Marie Allen Schroeder1, 2,
Angus Z. Lau1, 3, Albert Chen4, Kim Connelly1, 5,
Xudong Hu5, Jennifer Barry1, Damian J. Tyler2,
Kieran Clarke2, Graham A. Wright1,3, Chuck H.
Cunningham1,3
1Schulich Heart
Centre, Sunnybrook Health Sciences Centre, Toronto, Ontario , Canada; 2Physiology,
Anatomy & Genetics, University of Oxford, Oxford, Oxfordshire, United
Kingdom; 3Department of Medical Biophysics, University of Toronto,
Toronto, Ontario, Canada; 4GE-Healthcare, Toronto, Ontario,
Canada; 5Keenan Research Centre of the Li Ka Shing Knowledge
Institute, St Michael's Hospital , Toronto, Ontario, Canada
The aim of this study was to use hyperpolarized 13C MRI and MRS to monitor cardiac substrate utilization alongside structure and function, measured using standard cine-MRI, throughout HF progression.
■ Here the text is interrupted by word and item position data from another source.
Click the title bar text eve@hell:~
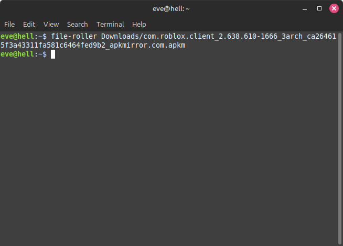343x246 pixels. (x=171, y=8)
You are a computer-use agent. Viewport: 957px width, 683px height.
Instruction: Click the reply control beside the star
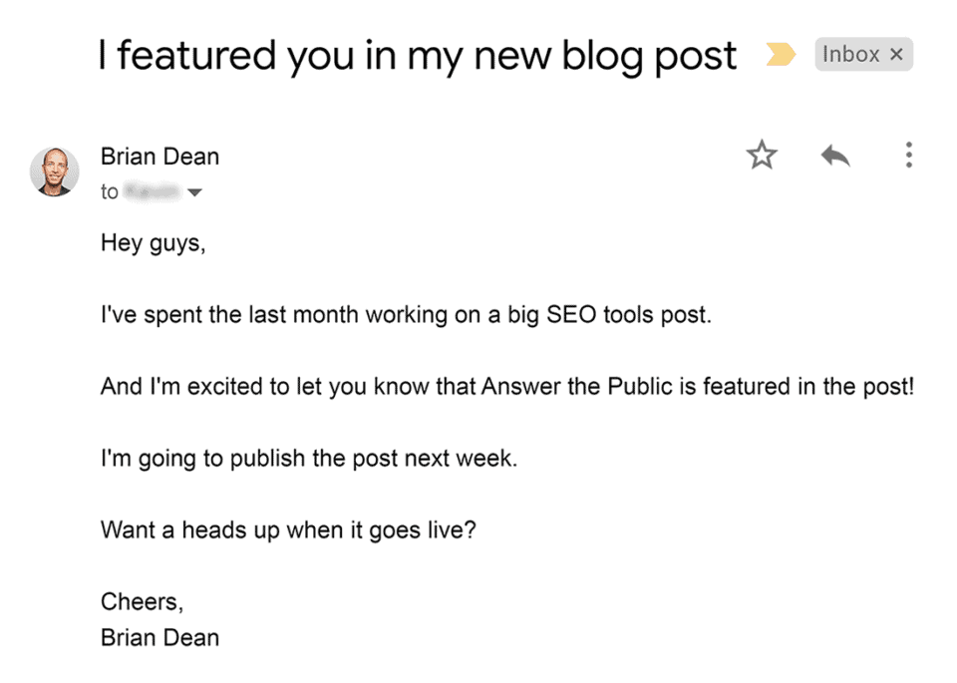pyautogui.click(x=835, y=155)
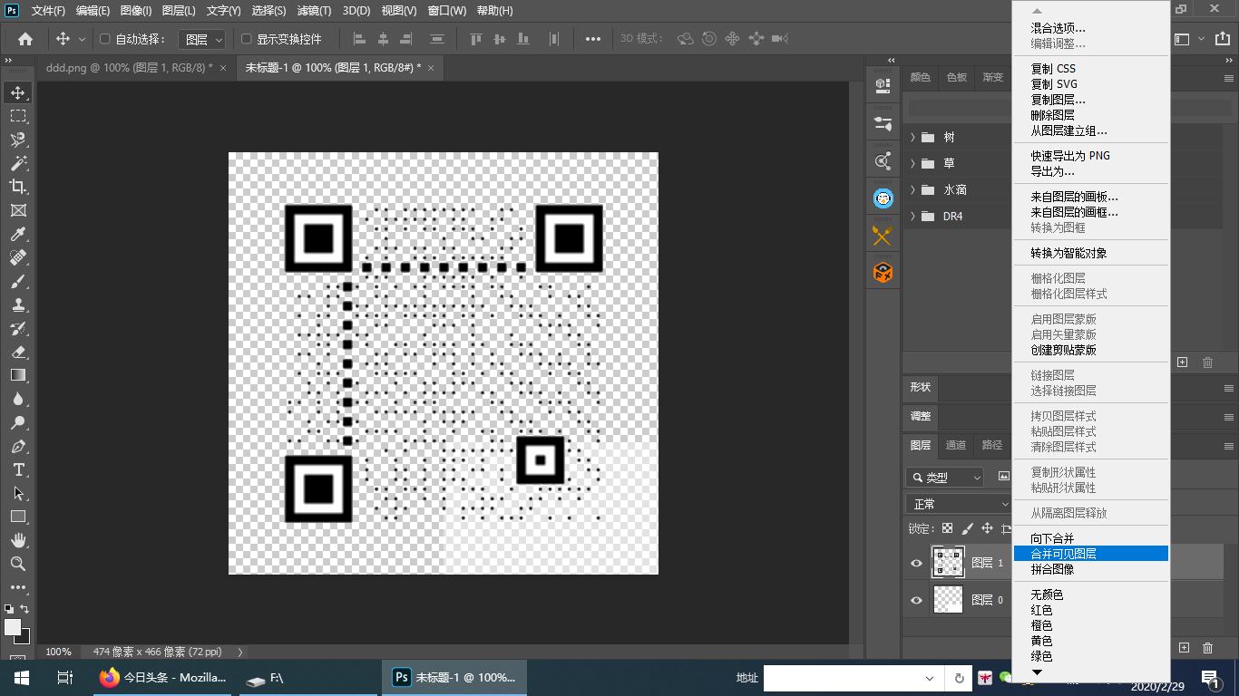This screenshot has width=1239, height=696.
Task: Hide the 图层 1 layer visibility
Action: [x=916, y=563]
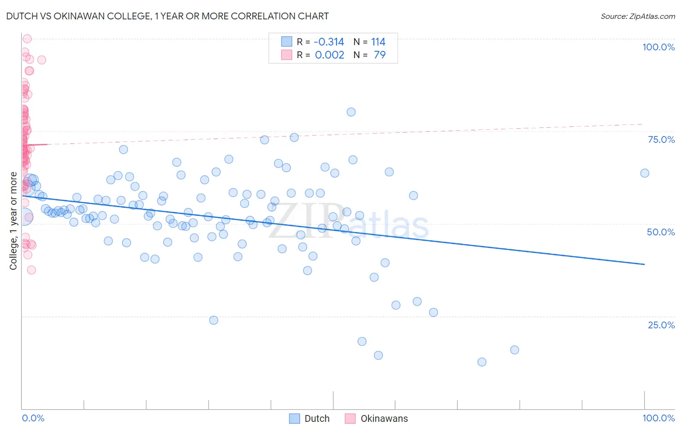Click the 100.0% y-axis label
681x432 pixels.
pyautogui.click(x=658, y=47)
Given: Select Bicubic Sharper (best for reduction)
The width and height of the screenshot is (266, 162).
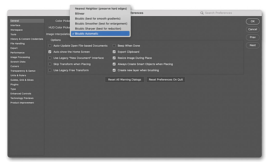Looking at the screenshot, I should click(x=98, y=29).
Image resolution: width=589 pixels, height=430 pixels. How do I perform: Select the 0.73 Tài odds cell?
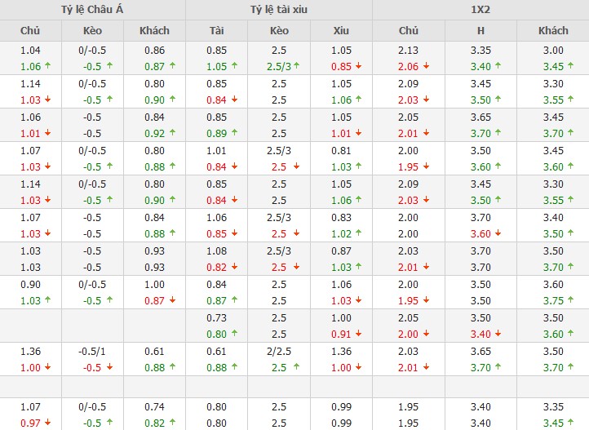tap(216, 317)
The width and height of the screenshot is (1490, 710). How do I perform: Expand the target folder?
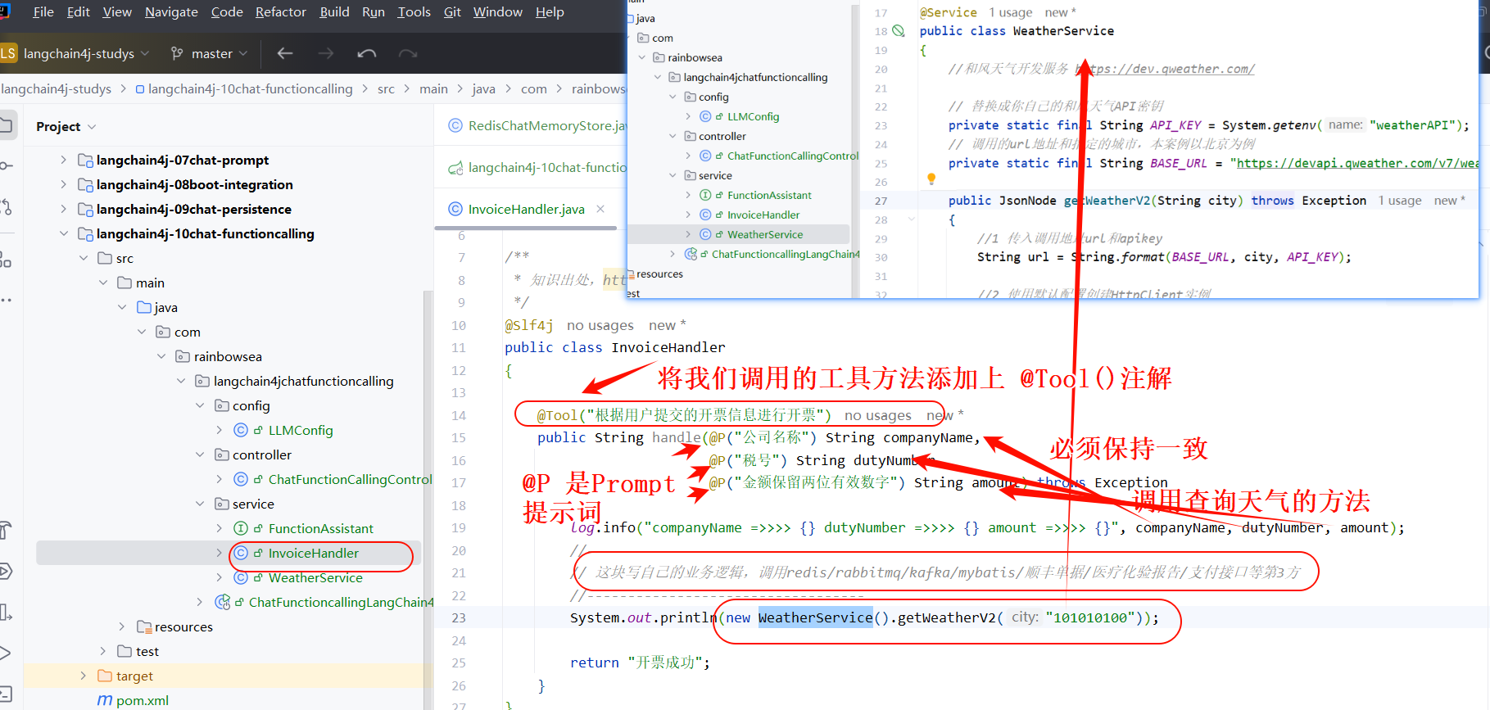[x=84, y=676]
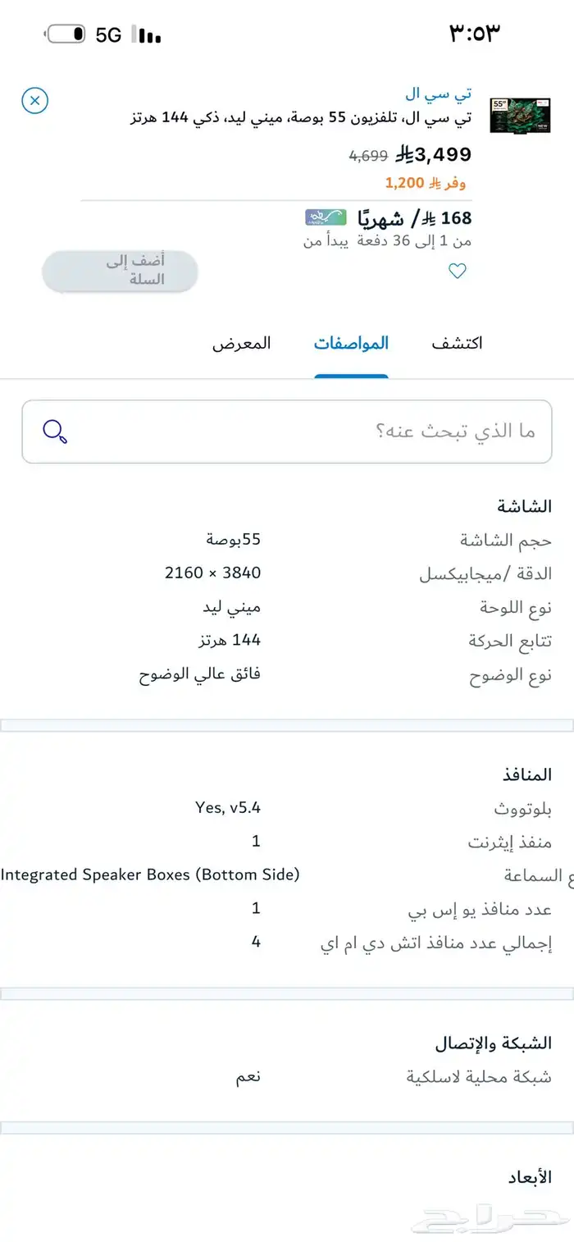Screen dimensions: 574x1242
Task: Open the اكتشف tab
Action: click(456, 343)
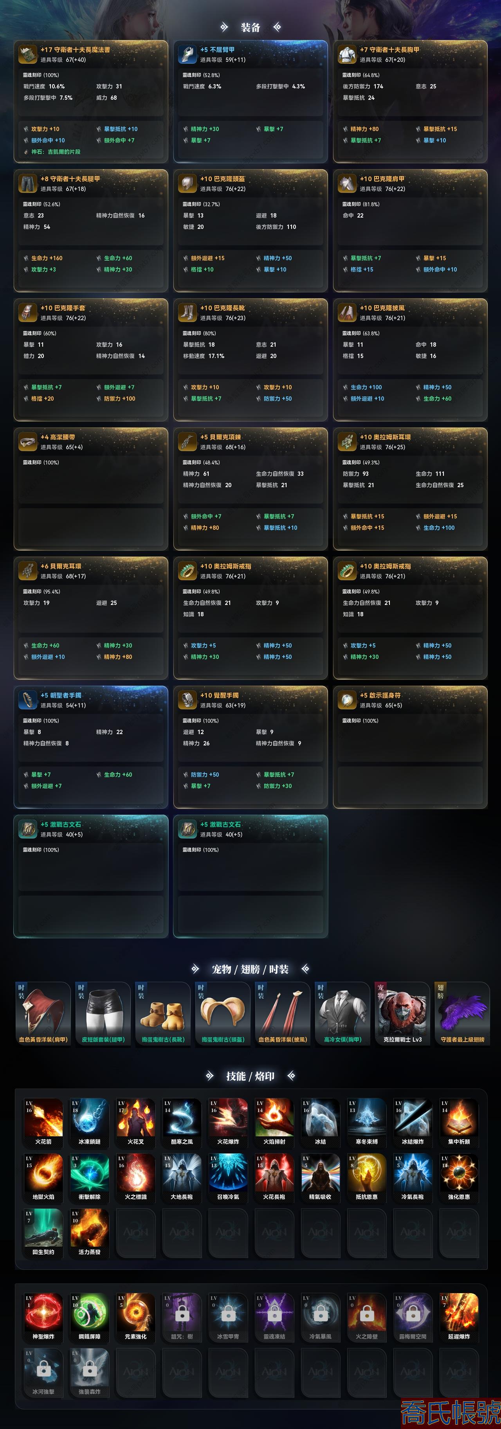Click the first 激戰古文石 item card
The width and height of the screenshot is (501, 1429).
91,876
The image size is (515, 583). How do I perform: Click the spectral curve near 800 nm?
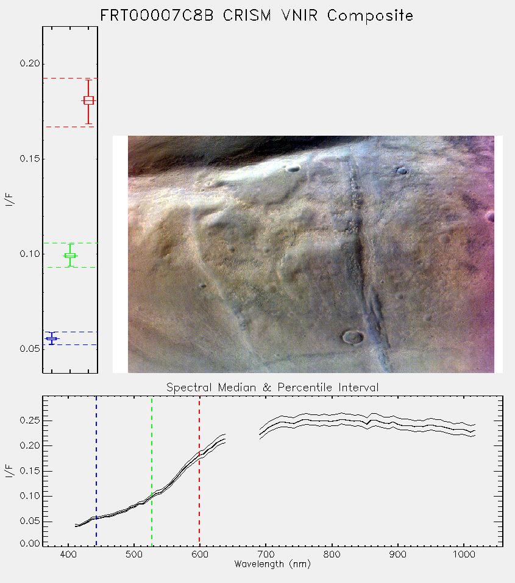(332, 421)
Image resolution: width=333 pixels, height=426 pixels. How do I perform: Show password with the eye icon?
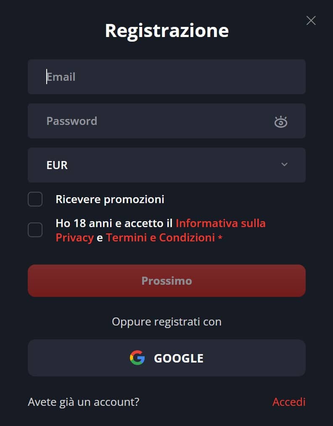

Metabolism of [2-13C]pyruvate to 13C-glutamate was reduced by 59% at an early stage in HF, with no change to PDH flux, indicating that 13C-glutamate relative to H13CO3- production could be an early marker of disease. Carbohydrate oxidation via PDH was maintained until end-stage HF, at which point PDH flux was reduced by 62%. Hyperpolarised 13C MR may be useful to characterize HF progression, and to diagnose disease, in patients.